**DOCUMENT TEXT**.
Judy Mazel published her first book, The Beverly Hills Diet (MacMillan Publishing) in 1981. Since then, she has published new versions of the book under new names such as The New Beverly Hills Diet Little Skinny Companion in 1984, 1987, 1996, and 1997.

The original diet was a high carbohydrate, low protein regime with very low calorie content. The new versions are less extreme than the original diet. Mazel’s theory was that the body needs certain enzymes to digest food. If you don’t eat the right enzymes, your body turns what you eat into fat. She talks about “food combining” and “conscious combining” because her diet requires that you eat certain foods in certain combinations, usually nuts and fruit, and that you never mix fruit and protein. Mazel believes that if you mix certain foods, you “confuse the enzymes” and thus gain weight.

The first ten days you are allowed to eat only fruit. On days eleven until nineteen, you eat only carbohydrates, sometimes fruit only and sometimes vegetables only, and no animal proteins. On day twenty, you can eat animal proteins. The Beverly Hills Diet lasts forty-five very food-restrictive days.

**PROBLEMS TO WORK ON**.
1/ In the Beverly Hills Diet text, how many days does the diet last?
2/ Retype the Beverly Hills Diet text, starting with "Judy Mazel published" and going on through "thus gain weight.".
The material is unrelated to the Beverly Hills Diet text.

**DATA SHOWN**.
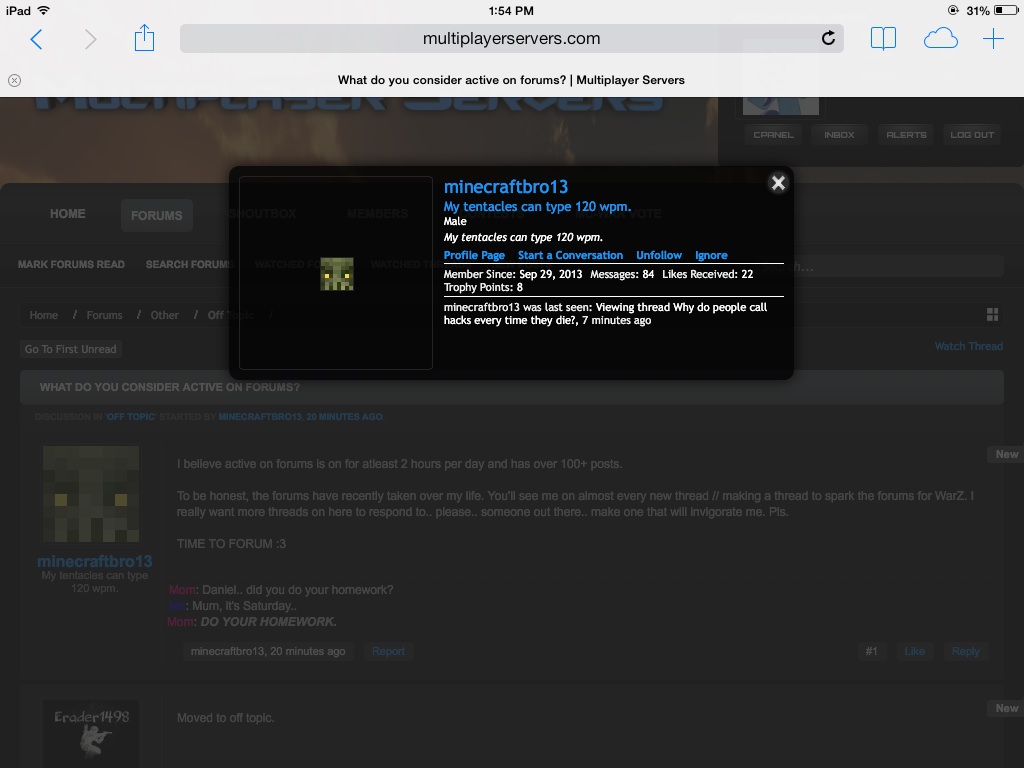Open the Alerts button in header
This screenshot has height=768, width=1024.
pyautogui.click(x=906, y=135)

**TASK RESULTS**.
1/ Forty-five days.

2/
Judy Mazel published her first book, The Beverly Hills Diet (MacMillan Publishing) in 1981. Since then, she has published new versions of the book under new names such as The New Beverly Hills Diet Little Skinny Companion in 1984, 1987, 1996, and 1997.

The original diet was a high carbohydrate, low protein regime with very low calorie content. The new versions are less extreme than the original diet. Mazel’s theory was that the body needs certain enzymes to digest food. If you don’t eat the right enzymes, your body turns what you eat into fat. She talks about “food combining” and “conscious combining” because her diet requires that you eat certain foods in certain combinations, usually nuts and fruit, and that you never mix fruit and protein. Mazel believes that if you mix certain foods, you “confuse the enzymes” and thus gain weight.